Create a minimal mean-changes table from the bundled pre/post profiles for `MAG_001` and run the filter:

```bash
python - <<'PY'
import gzip, pandas as pd

pre = pd.read_csv("tests/evolution/mock_data/mock_dnds_1/PipelineMock/profiles/pre_sample/pre_sample_MAG_001_profiled.tsv.gz", sep="\t")
post = pd.read_csv("tests/evolution/mock_data/mock_dnds_1/PipelineMock/profiles/post_sample/post_sample_MAG_001_profiled.tsv.gz", sep="\t")

# compute per-position mean change for each nucleotide (post - pre) normalized by coverage
for df, label in [(pre, "pre"), (post, "post")]:
    for base in ["A", "T", "G", "C"]:
        df[f"{base}_frequency"] = df[base] / df["total_coverage"].clip(lower=1)
    df["timepoint"] = label

merged = pre.merge(
    post,
    on=["contig", "position", "gene_id", "ref_base"],
    suffixes=("_pre", "_post"),
)
out_cols = ["contig", "position", "gene_id"]
for base in ["A", "T", "G", "C"]:
    merged[f"{base}_frequency"] = merged[f"{base}_frequency_post"] - merged[f"{base}_frequency_pre"]
    out_cols.append(f"{base}_frequency")

merged[out_cols].to_csv("/tmp/mock_mean_changes.tsv", sep="\t", index=False)
print("Wrote /tmp/mock_mean_changes.tsv with", len(merged), "rows")
PY

alleleflux-preprocess-between-groups \
  --mean_changes_fPath /tmp/mock_mean_changes.tsv \
  --output_fPath /tmp/mock_mean_changes_preprocessed.tsv \
  --p_value_threshold 0.05 \
  --data_type longitudinal \
  --filter_type t-test \
  --mag_id MAG_001 \
  --min_positions 1 \
  --min_sample_num 1 \
  --status_dir /tmp
```

Outputs: `/tmp/mock_mean_changes_preprocessed.tsv` (filtered sites) and `/tmp/MAG_001_preprocessing_status.json` with eligibility counts.

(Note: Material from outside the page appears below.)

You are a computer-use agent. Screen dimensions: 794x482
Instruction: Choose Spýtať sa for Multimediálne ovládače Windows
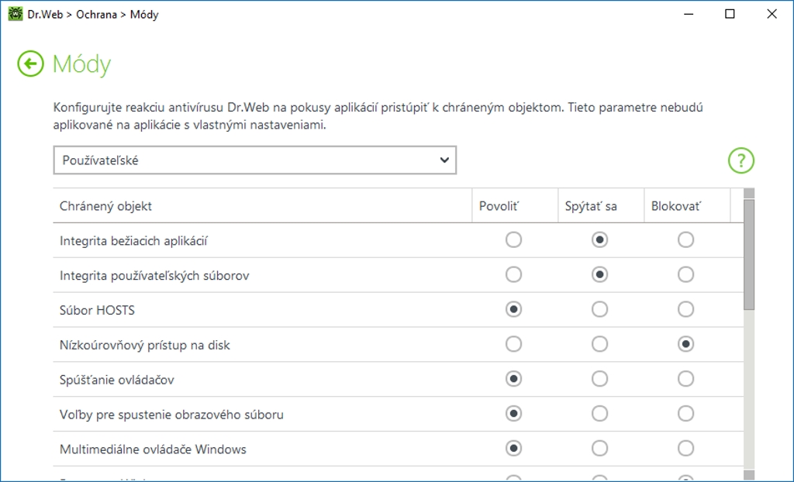pyautogui.click(x=599, y=449)
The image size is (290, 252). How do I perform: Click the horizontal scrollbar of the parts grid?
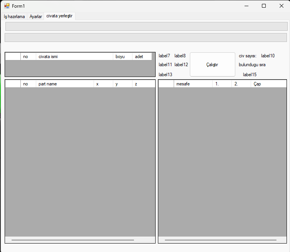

### `alleleflux-dnds-from-timepoints` (mock significant sites → dN/dS)

Use the mock significant sites and profiles shipped with the tests:

```bash
alleleflux-dnds-from-timepoints \
  --input tests/evolution/mock_data/mock_dnds_1/PipelineMock/significant_sites.tsv \
  --output /tmp/mock_dnds \
  --mag_id MAG_001 \
  --profiles_dir tests/evolution/mock_data/mock_dnds_1/PipelineMock/profiles \
  --prodigal_fasta tests/evolution/mock_data/mock_dnds_1/PipelineMock/prodigal_genes.fasta \
  --fasta tests/evolution/mock_data/mock_dnds_1/PipelineMock/prodigal_genes.fasta \
  --p_value_column q_value \
  --p_value_threshold 0.05 \
  --test_type two_sample_paired_tTest
```

Outputs (under `/tmp/mock_dnds`): codon, gene, MAG, and global NG86 summaries ready to inspect or plot.